The point is whether we can make Parliament work, whether we can have a study over a course of one year to deal with a problem that is increasingly important in the minds of many Canadians and many people around the world. I do not know why the Conservatives are so hostile to that idea, although the good news is they have more than a month until the vote, so with any luck they might choose to reconsider.
Very rich people are concerned about inequality. The late Wallace McCain, as my colleague quoted Frank McKenna on, was concerned about that. The case of Warren Buffett is well known. He was concerned that his secretary paid a higher tax rate than he did. These are not raving socialists. These are very rich business people.
I therefore cannot understand the government's attitude in this regard. I hope that it will change its mind over the coming weeks.
A lot of work has already been done on this, particularly by the OECD. I can perhaps mention some points made by the OECD.
The OECD spoke about three important areas for improving income distribution. First, build human capital; second, build a tax and transfer system; and third, create jobs.
All three of these areas are important for the subject at hand. We do not know enough about them all, which is why the proposed study is so important. We do know something. The first of these, the creation of human capital, is really important for the improvement of income inequality and the increase in equality of opportunity.
As my colleague mentioned, if children are educated how to read at a young age, that will improve their life skills and life chances and this will have a positive effect. There are many other areas, training and retraining, education. All of these are critical to the success of younger and older Canadians. That is one major domain, human capital or human skills, that is of critical importance in this area. We could have done the study, and hopefully we will have such a study, to examine best practices in various places around the world.
There is the Quebec child care program. There are experiments and important lessons to be learned, perhaps from Germany or some of the Scandinavian countries. If we do not do this study, we will not achieve any of this.
The second domain is the tax system and social transfers. The government mentioned the working income tax benefit, WITB, which was a joint program in a way because we brought it in in the 2005 budget. We then lost the election and the Conservatives reintroduced it. This is a very effective program to both increase the efficiency of the economy and to reduce inequality.
However, we cannot solve the whole question of inequality with one WITB program. I think if we had this study, we would find more WITBs, more things to do that would reduce inequality, while at the same time potentially increasing productivity and the efficiency of the Canadian economy.
Germany, again, is a good case. Germany has actually had stronger growth recently than Canada, lower unemployment and less inequality. Maybe we can learn from the Germans what they have done well in the area and how Canada could copy some of the ideas.
There is not a socialist government in Germany. We do not have to be fearful of those dangerous socialists from Germany. It is actually a conservative government.

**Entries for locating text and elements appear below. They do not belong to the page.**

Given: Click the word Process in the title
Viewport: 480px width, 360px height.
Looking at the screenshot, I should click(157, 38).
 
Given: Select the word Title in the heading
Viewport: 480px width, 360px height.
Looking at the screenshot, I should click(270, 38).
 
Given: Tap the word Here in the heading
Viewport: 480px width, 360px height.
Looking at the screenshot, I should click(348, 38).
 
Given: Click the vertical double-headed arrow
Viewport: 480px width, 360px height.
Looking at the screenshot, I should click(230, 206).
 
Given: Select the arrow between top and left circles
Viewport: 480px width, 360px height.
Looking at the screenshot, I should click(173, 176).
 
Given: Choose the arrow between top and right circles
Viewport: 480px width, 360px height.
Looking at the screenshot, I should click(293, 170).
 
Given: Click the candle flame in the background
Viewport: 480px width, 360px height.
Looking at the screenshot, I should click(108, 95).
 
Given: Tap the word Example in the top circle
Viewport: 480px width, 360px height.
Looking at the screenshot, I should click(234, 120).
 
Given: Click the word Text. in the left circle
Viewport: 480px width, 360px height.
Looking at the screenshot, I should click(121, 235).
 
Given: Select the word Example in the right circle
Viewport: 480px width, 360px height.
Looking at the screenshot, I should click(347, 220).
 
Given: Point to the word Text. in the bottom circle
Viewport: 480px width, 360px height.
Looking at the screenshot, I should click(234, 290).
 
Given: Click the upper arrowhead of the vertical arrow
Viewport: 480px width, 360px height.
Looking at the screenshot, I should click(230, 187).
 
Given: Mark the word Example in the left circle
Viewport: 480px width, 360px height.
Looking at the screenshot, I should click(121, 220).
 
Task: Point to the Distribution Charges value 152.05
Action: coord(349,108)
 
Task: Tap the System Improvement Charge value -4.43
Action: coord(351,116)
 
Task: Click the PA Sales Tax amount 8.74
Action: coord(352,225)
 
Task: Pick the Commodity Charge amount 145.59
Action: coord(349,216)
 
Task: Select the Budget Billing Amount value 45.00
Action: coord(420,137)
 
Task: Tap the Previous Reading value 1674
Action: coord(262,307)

Finally, there is the third point of the creation of jobs. As others have said, the best solution to poverty is a job. That is certainly true. I am sure all sides of the House agree that continued success in creating jobs is a really important ingredient both for its own sake to create those jobs and also in terms of the reduction of inequality and increase in equality of opportunity.
In closing, let me say I think this motion was presented in a positive and non-partisan spirit. It is a balanced proposal, neither left nor right. It has the potential to launch us on a track that will allow the government and Parliament to address one of the more pressing issues affecting Canadians today. The only regrettable side of things is that the Conservatives have provided so far a very partisan and negative response. I can only say, in concluding, that I hope in coming weeks they will have sober second thoughts and possibly be able to support this motion.
Study on Income Inequality
Private Members' Business
Cathy McLeod Parliamentary Secretary to the Minister of National Revenue
Madam Speaker, I would like to thank the member for Kings—Hants for giving me this opportunity to discuss the government's contribution to building a prosperous Canada and the important action we are taking to reduce inequality. Certainly Governor Carney yesterday indicated that this is a global issue.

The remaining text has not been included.